← Back to Portfolio
Data Analytics Capstone R Programming Tableau tidyverse Behavior Analytics

Cyclistic Rider Behavior Analysis

A year-long analysis of Chicago's Cyclistic bike-share program comparing casual riders and annual members. This capstone project follows the full Google Data Analytics process to inform marketing strategies that convert high-usage casual riders into long-term members.

12
Months
Full year of trip data
4.2M
Cleaned rides
Row volume after preprocessing
2
Rider types
Casual and annual members
5
Day window
Upper bound for ride length checks
5
Core views
Rider mix, trends, duration analysis
Rider Segmentation & Behavior Patterns Usage Trends & Seasonality Analysis Membership Growth Strategy

Project overview

Combined 12 months of Cyclistic trip data from Chicago to uncover behavioral differences between casual riders and annual members. Using R (tidyverse, lubridate, janitor, ggplot2) for preparation and analysis, plus Tableau for visualization, explored ride volume, duration and timing patterns across seasons and weekdays.

Key deliverables

  • Merged and cleaned 12 months of Divvy/Cyclistic trip data using tidyverse
  • Engineered ride_length and day_of_week features for segmentation
  • Computed summary statistics comparing ride behavior between rider types
  • Developed ggplot2 visuals and Tableau dashboard to surface trends
  • Produced concrete recommendations to increase membership conversion

Workflow Overview

Phase 1

Import & Standardization

Downloaded and combined 12 monthly CSVs using read_csv(), map_df() and clean_names().

Phase 2

Cleaning

Removed invalid rides, parsed timestamps and dropped rows with missing data.

Phase 3

Feature engineering

Engineered ride length, weekday labels and features for behavioral segmentation.

Phase 4

Analysis

Summarized rides by rider type, weekday and season to reveal core patterns.

Phase 5

Visualization

Created ggplot2 charts and Tableau dashboard for stakeholder storytelling.

Lab Breakdown

Phase 1 — Importing and standardizing 12 months of Cyclistic data

The project begins by downloading 12 monthly CSVs from the Divvy/Cyclistic portal. Using tidyverse, these files were imported and combined into a single, clean dataframe ready for analysis.

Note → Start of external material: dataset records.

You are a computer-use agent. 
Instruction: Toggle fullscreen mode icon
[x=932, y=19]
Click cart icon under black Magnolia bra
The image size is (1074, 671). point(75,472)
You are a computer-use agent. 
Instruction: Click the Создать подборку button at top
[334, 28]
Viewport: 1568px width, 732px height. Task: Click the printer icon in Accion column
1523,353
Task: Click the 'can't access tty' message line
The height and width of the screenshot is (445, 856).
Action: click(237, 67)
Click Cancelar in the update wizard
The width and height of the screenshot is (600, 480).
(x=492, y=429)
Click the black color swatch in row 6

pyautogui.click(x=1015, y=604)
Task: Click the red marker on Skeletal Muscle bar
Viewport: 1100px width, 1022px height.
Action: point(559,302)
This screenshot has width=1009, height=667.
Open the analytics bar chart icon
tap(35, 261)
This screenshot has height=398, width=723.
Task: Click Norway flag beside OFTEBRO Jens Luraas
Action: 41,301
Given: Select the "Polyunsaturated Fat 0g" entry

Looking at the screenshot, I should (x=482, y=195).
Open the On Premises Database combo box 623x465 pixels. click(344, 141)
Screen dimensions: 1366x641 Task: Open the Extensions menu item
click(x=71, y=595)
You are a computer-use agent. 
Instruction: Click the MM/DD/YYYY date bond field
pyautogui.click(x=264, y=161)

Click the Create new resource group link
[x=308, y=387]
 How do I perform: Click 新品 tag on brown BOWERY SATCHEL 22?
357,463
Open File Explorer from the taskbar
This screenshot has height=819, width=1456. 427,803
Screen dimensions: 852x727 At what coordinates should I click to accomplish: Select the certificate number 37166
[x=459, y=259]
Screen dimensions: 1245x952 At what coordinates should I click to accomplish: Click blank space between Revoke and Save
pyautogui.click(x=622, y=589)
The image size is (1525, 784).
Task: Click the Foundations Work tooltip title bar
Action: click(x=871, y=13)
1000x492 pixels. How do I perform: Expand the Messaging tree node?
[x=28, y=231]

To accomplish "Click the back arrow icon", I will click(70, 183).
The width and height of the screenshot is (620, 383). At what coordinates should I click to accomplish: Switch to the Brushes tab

1.1 — Package setup and environment readiness

RStudio was configured with tidyverse, lubridate, janitor, ggplot2 and readr to support the full workflow from import through visualization.

  • Installed and loaded tidyverse, lubridate, janitor, ggplot2 and readr
  • Verified versions and library paths for reproducibility
  • Created dedicated project folder with data directories
RStudio package installation

RStudio console confirming successful installation of required packages.

1.2 — Combining 12 CSVs into one dataframe

Using list.files(), map_df() and clean_names(), the 12 monthly CSVs were imported and standardized into one dataframe with normalized column names.

  • Collected file paths from the data_raw directory
  • Used map_df(read_csv) to stack monthly datasets
  • Cleaned column names with clean_names() for consistency
Data import and merge

RStudio environment after successfully importing and combining 12 months of trip data.

Phase 2 — Data cleaning and feature engineering

After import, focus shifted to removing invalid records and creating features that explain rider behavior. Using lubridate and dplyr, ride length and weekday labels were built.

2.1 — Cleaning timestamps and durations

Start and end timestamps were parsed into datetime objects, then used to calculate ride duration in minutes. Invalid rides were removed to avoid skewed averages.

  • Converted started_at and ended_at with ymd_hms()
  • Computed ride_length as numeric difference in minutes
  • Filtered out rides with duration ≤ 1 minute
Data cleaning transformation

RStudio console showing mutation steps for ride length and weekday plus filters for invalid rides.

2.2 — Engineering behavioral features

To support segmentation, day_of_week labels were created and used to compare weekday commuting patterns with weekend leisure trips across rider types.

  • Derived day_of_week from started_at using wday()
  • Classified rides into weekday versus weekend groupings
  • Retained only records with valid member_casual labels
Feature engineering

Feature engineering snippet adding ride length and weekday labels to the combined dataset.

Phase 3 — Summary statistics and trend analysis

With a clean dataset, behavior was summarized by rider type, weekday and season. These statistics reveal that casual riders take longer trips concentrated on weekends while members ride more on weekdays.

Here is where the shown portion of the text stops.